Two Wrongs

On Competing with C Using Haskell

On Competing with C Using Haskell

Mark Karpov wrote in his article on Migrating text metrics to pure Haskell how he originally did foreign calls out to C for many of the functions in his text metric package, but now ported them to Haskell when he learned that Haskell can give you performance comparable to C.

The first example of a function ported to Haskell from C already struck me as odd. It measures the Hamming distance (i.e. "if you line these two strings up above and below each other, at how many positions are the corresponding characters different?") of short strings (largest length Karpov tests is 160 characters). You can see it here:

    len = TU.lengthWord16 a
    go !na !nb !r =
            !(TU.Iter cha da) = TU.iter a na
            !(TU.Iter chb db) = TU.iter b nb
            if  | na  == len -> r
                | cha /= chb -> go (na + da) (nb + db) (r + 1)
                | otherwise  -> go (na + da) (nb + db) r
    go 0 0 0

The target implementation (which is what I'll call the code above) uses some sort of unsafe iterators to loop through the available characters, and compare them one by one. The code looks cumbersome. But apparently it has performance very similar to C, so it's not bad by any stretch of the imagination. (You'll notice that I have elided the length check mentioned by the original author – I'll get back to that!)

I got curious. How well does the compiler optimise various ways of counting in how many places two strings differ from each other?

Disclaimer: none of the implementations I present here are the fruit of extensive searches for optimal code. I just try a few variations that I think, based on intuition, will be fast, and then I benchmark and pick the best and most readable code.

What Does "C-like performance" Mean?

This is not a marketing article. I'm investigating how well the Haskell compiler can optimise stuff; I'm not trying to compare languages. I do think Haskell is great, as regular readers of this blog know, but I don't want to pretend it's something it's not.

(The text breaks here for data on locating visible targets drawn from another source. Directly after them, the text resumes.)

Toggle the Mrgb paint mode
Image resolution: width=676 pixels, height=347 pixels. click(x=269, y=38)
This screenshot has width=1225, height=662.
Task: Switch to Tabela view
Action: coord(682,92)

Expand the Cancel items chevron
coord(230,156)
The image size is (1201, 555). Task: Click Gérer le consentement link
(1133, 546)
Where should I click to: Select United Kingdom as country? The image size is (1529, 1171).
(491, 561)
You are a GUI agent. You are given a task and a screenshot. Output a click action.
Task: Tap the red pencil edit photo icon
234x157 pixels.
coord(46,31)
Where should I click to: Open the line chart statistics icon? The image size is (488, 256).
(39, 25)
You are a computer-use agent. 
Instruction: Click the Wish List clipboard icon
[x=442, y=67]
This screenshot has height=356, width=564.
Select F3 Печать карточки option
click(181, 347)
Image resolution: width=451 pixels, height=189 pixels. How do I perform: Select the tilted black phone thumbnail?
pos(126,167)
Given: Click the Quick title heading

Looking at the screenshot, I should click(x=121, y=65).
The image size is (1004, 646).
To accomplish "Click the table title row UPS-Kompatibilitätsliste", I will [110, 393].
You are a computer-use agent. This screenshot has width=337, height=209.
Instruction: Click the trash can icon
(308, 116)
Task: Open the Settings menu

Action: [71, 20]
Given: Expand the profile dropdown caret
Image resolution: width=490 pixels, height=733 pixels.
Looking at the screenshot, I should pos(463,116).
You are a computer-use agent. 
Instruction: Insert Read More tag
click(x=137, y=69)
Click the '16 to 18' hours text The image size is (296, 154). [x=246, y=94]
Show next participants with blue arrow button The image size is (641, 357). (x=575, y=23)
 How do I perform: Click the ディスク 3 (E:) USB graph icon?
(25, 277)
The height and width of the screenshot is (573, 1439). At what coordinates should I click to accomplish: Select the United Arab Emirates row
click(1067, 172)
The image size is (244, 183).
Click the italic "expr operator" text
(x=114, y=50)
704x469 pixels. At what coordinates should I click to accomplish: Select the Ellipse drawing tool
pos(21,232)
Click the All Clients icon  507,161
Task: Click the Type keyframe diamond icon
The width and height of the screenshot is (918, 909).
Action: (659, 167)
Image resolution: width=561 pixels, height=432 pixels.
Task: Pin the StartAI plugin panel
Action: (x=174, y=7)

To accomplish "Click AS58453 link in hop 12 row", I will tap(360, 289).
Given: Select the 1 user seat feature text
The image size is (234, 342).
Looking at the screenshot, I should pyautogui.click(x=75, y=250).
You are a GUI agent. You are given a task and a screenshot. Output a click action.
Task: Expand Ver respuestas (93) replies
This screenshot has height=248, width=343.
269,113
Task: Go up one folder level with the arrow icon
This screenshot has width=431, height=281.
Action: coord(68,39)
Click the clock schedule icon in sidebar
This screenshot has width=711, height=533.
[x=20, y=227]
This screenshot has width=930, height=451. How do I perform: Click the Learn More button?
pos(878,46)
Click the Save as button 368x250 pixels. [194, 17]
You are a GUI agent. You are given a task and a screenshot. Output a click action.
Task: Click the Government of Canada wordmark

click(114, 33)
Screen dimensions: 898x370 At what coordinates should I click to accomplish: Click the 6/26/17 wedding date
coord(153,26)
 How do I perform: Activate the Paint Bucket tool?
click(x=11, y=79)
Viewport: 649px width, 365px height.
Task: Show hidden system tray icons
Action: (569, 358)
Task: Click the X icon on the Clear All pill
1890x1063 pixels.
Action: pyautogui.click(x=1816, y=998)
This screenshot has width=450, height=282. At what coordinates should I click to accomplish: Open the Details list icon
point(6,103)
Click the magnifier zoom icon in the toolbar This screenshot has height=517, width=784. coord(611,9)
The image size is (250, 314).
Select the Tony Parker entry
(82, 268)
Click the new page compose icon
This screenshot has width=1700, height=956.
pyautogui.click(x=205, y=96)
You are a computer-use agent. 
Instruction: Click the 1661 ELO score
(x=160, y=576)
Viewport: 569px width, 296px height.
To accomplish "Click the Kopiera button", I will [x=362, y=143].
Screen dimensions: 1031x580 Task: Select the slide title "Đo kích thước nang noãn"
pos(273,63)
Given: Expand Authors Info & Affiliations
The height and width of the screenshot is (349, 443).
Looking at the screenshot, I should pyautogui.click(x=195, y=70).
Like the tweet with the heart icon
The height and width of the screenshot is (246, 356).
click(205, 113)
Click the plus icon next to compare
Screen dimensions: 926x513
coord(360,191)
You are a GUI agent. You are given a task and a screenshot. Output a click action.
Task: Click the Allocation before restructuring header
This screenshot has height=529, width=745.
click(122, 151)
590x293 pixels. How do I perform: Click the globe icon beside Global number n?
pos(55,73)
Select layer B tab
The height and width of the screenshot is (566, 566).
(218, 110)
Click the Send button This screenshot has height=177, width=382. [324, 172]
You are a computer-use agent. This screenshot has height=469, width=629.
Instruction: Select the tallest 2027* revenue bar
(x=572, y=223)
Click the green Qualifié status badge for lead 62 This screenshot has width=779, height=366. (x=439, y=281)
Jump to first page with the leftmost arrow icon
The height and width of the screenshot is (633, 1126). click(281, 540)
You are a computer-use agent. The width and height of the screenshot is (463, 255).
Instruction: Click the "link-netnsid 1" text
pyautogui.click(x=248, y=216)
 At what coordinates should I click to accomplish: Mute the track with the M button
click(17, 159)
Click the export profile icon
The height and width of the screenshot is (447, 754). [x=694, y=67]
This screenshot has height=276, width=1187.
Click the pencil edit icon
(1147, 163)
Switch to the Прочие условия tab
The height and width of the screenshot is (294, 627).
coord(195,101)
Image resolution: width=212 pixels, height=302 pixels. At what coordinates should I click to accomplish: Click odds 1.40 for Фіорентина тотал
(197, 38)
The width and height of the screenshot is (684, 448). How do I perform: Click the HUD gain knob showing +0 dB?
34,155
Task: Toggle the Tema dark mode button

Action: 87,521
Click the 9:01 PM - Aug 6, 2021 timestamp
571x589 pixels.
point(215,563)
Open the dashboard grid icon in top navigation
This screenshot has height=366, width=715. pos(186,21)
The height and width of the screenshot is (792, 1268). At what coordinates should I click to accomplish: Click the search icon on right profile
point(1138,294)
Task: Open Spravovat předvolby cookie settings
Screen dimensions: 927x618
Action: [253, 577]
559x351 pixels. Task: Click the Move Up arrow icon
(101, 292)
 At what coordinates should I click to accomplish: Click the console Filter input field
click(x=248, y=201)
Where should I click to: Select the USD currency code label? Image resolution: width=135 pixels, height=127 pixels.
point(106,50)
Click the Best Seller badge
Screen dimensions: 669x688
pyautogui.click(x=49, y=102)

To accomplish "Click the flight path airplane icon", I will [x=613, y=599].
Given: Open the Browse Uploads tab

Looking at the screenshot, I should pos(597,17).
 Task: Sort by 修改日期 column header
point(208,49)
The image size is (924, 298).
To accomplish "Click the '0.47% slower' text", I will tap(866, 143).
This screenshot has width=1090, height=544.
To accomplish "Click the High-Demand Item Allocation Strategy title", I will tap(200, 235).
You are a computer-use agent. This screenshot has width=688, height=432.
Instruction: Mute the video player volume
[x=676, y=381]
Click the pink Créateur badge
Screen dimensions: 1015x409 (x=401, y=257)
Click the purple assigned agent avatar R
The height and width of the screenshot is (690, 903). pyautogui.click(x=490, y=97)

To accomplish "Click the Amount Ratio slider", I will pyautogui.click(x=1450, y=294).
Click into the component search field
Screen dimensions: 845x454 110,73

Calling out to a C function from Haskell code carries some overhead. The primary cost is that the Haskell compiler can't inline and optimise across the language boundary; when the Haskell compiler sees a function written in C, it simply treats that as a black box. It sets up according to the correct calling convention, and then dispatches control entirely over to the code compiled from C.

The C function will be optimised – but only in isolation, not in conjunction with the code surrounding the call. This means that when a Haskell and a C function have equivalent performance under no opimisations, once you apply optimisations the Haskell code will be faster, because it can be inlined and optimised with regards to its surroundings.

So when people say "C-like performance" in this sort of context, what they really mean is "the performance if we choose to make a foreign call to a function written in C instead of writing the same function in Haskell".

Streaming Abstraction: Conduit

     ( yieldMany ( a b)
    .| lengthIfC (uncurry (/=))

There are a few Haskell libraries that abstract over streams of data. The pipes library is popular, and so is the conduit library. I'm more familiar with conduit, so that's what I tend to reach for when I have a problem involving streaming data. Both conduit and pipes promise performance, and tend to do very well when the problem is of a larger scale (say, a web server).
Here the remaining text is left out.